Die nennt sich Atila und wird bald seine Komplizin in Sachen Rache. Denn auch ihr hat Latigo, der Anführer der marodierenden Bande, übel mitgespielt. Doch nach Monaten der Suche und des Wartens lassen Hombres Rachegelüste nach – er sehnt sich einmal mehr nach Ruhe und Frieden. Er verlässt Atila und findet ein Kloster mit einer riesigen Bibliothek – das Gedächtnis der Menschen. Und ausgerechnet hier, an einem Ort des Friedens und der Einkehr, bietet sich für Hombre dann doch noch die überraschende, weil völlig unerwartete Gelegenheit zur Rache („Atila“)… Der Winter treibt Hombre in die Stadt, eine verkommene und gefährliche Kloake. Dort versucht er mit dem Handel von gepökeltem Fisch und dem Verkauf von billigem selbstgebranntem Fusel etwas Geld zu machen. Und trifft unvermittelt wieder auf Atila, die verschleppt wurde und an ein Bordell verkauft werden soll. Wieder bilden die beiden eine Zweckgemeinschaft, ehe sie ihre Gefühle füreinander eingestehen… („Überlebe, so lange du kannst“)

Das Endzeit-Szenario ist im Fantasy-Comic fest verhaftet und variiert in zahlreichen Facetten von gemäßigt (Hermanns „Jeremiah“) bis heftig (Rick Remenders „Devolution“), gerne auch mit einem gruseligen Schuss Zombies (natürlich „The Walking Dead“, aber auch Alan Moores wunderbares „Crossed + Einhundert“). Hier ist die Welt, die die beiden Spanier Antonio Segura und José Ortiz uns kredenzen, einfach nur hinüber. Back to the Roots heißt die Devise und damit auch zurück zum Recht des Stärkeren. Das nehmen in der Regel Banditen und anderes Kroppzeug für sich in Anspruch. Man tötet erst, dann fragt man. Wenn überhaupt. Hombre, unser Held, schafft es meistens solche Situationen einigermaßen unbeschadet zu überstehen. Sein Überlebensinstinkt und seine Lebenserfahrung helfen ihm dabei. Immerhin ist er schon Mitte Vierzig, trägt bereits eine „hohe Stirn“, ist grau meliert, was er mit längeren Haaren kompensiert (ganz die Frisur, wie sie während der Entstehung der Serie Mitte der Achtziger angesagt war). Hombre ist nicht der heldenhafte Muskelprotz, aber er scheut auch nicht die Konfrontation. Doch immer wieder zeigt er eine gewisse Hulk-Attitüde: er will nur seine Ruhe und sich dabei von seinen wenigen Mitmenschen fern halten.

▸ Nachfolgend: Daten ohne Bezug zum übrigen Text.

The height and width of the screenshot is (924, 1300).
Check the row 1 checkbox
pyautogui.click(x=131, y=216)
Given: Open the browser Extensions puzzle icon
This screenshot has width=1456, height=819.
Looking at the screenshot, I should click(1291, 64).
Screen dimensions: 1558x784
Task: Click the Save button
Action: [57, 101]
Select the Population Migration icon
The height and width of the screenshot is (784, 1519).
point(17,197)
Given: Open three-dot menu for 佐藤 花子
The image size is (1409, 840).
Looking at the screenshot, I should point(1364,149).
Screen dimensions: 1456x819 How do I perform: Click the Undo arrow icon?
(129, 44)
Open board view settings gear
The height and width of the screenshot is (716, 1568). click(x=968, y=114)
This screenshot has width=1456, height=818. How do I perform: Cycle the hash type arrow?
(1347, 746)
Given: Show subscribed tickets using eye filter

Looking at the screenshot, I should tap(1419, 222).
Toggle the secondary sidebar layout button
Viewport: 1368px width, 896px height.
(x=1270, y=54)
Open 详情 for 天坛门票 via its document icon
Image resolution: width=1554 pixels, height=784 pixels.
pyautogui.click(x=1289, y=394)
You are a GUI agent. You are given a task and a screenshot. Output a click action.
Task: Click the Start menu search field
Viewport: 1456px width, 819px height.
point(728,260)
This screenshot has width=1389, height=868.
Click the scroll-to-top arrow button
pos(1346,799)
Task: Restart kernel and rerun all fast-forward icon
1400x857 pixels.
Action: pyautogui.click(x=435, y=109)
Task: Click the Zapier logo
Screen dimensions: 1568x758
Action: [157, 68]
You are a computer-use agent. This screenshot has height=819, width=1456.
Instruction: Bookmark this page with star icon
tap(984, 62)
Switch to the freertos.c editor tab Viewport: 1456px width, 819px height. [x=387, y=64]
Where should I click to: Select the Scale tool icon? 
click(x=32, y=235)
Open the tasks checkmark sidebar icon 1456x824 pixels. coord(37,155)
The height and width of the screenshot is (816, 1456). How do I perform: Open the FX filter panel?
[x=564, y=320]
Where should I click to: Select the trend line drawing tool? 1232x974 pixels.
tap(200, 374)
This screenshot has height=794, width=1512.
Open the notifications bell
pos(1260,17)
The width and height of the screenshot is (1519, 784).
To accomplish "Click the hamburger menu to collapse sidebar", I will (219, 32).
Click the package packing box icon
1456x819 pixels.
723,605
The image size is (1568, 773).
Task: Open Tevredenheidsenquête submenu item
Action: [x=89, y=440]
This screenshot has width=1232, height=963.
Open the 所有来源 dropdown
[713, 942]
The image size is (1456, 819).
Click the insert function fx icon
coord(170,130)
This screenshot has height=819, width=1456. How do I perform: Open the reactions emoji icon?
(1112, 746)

Bereits vergriffen: Die Vorzugsausgabe (111 Ex.)

Entsprechend des rauen Klimas sind die Geschichten gewalttätig und gnadenlos, wobei der Leser nicht selten direkt und unvermittelt ins Geschehen geworfen wird. Hombre wird verfolgt, er wird angegriffen, seine Mitstreiter werden gleich zu Beginn erschossen. Wohl auch deshalb vermeidet er zwischenmenschliche Beziehungen, wohlwissend, dass dafür in dieser Welt kein Platz ist. Glück ist trügerisch und vergänglicher denn je. Einige der Storys sind episodisch angelegt, was mit ihrer ursprünglichen Veröffentlichungshistorie in Comic-Magazinen geschuldet ist. Die erste Begegnung mit Atila, der der Verlust seiner Gefährtin vorangeht, bildet das Kernstück des Bandes und geht über Albumlänge. Als simple Rachestory beginnend, gleitet die Handlung mit der finalen, unerwarteten Begegnung mit dem vermeintlichen Bösewicht Latigo in tiefgründiges Fahrwasser und wird zu einer philosophischen Betrachtung von Gut und Böse und damit verschiedener Standpunkte. Gibt es in dieser Welt noch Werte, die es um jeden Preis zu bewahren lohnt?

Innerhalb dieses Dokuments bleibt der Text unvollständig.